Billings here, but that's about 5 hrs away. If you're out this way, let me know. You're welcome to tag along with me if you want.


----------



## WIdawg22 (Sep 18, 2008)

johngfoster said:


> Billings here, but that's about 5 hrs away. If you're out this way, let me know. You're welcome to tag along with me if you want.


PM 2 johngfoster


----------



## hagfan72 (Apr 15, 2007)

I'll be moving to Great Falls this November and also would love info about where the coyotes like to frequent. Anyone around the area that would like a hunting partner, let me know.


----------



## WIdawg22 (Sep 18, 2008)

hagfan72 said:


> I'll be moving to Great Falls this November and also would love info about where the coyotes like to frequent. Anyone around the area that would like a hunting partner, let me know.


Ill be around here just let me know a little latter on when snow hits. Im always up to getting out and exploring.

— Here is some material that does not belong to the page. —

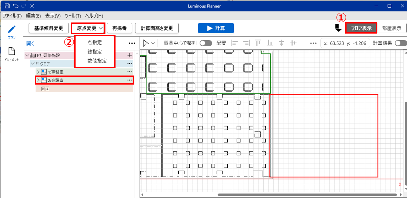The width and height of the screenshot is (407, 198).
Task: Open the more options for 2:会議室
Action: [129, 80]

Was excited coming out here, seen a big coyote standing on railroad track in WI 30 yds off the road, then one between the double lane hwy in southern MN. I think i may be too far west 4 the best coyote hunting, lot of big mountains, i guess ill find out when the first snow hits what this place has to offer. I think Great Falls is getting closer to the prairie but still has its share of higher country but not to the extent as here. Im just guessing here that it would be a better area than here, never been that way, might drive that way one of these days. Theres coyotes practically everywhere, nobodys going 2 tell ya exactly where to go, but thats what makes it fun, we just have to get out & find them. Im one of those crazy guys that will walk to where no one else would think of! God knows I need the excercise!!! college=gaining weight 4 me


----------



## hagfan72 (Apr 15, 2007)

I don't know about that. Here in Colorado, I have seen yotes as high as 10,000 feet. I don't think they give a hoot about elevation. I bet there are some good ones around you. PM me sometime, and we can swap info.


----------



## DeluxeGoodness (Sep 29, 2008)

I lived in thompson falls(about 120 miles away) and someone told me about someone in Plains (or some town around there) owned a buffalo ranch. He said if you get permission to hunt it, coyotes are absolutely everywhere, because the coyotes eat the gut piles and placenta from the newborn calves.

Good luck, your lucky to be hunting in Montana!


----------



## WIdawg22 (Sep 18, 2008)

DeluxeGoodness said:


> Good luck, your lucky to be hunting in Montana!


Thanks man, 
You are absolutely right about being lucky to be around here. The more and more i drive around the more i like it. Its a dream for me to come out here theres more to see here than I think you could in a lifetime. I didnt even step foot out to hunt yet and im getting all worked up!


----------



## DeluxeGoodness (Sep 29, 2008)

Also, if you go to Thompson Falls, there is a mountain there called Mt. Silcox. There is even a little gravel pullof area to park for the hike, just outside of town. Once you get a ways up the mountain, there is TONS of game. I got into this heard of elk twice, and with a cottontail distress I called in a bunch of whitetail does and a little buck once, a few turkeys, and a big cinnamon bear at about 10 or 12 yards. This all happened on about 10-15 different occasions, probably. Just thought I'd let you know, since you're looking for new areas to hunt. OH! And Big Prairie has coyotes and TONS of ground squirrels. You'll have to ask around, but it's I think like 20 miles down, on the gravel side of the Thompson River Rd.

Peace out, and let me know if you have any more questions on the area!

--The Jason.


----------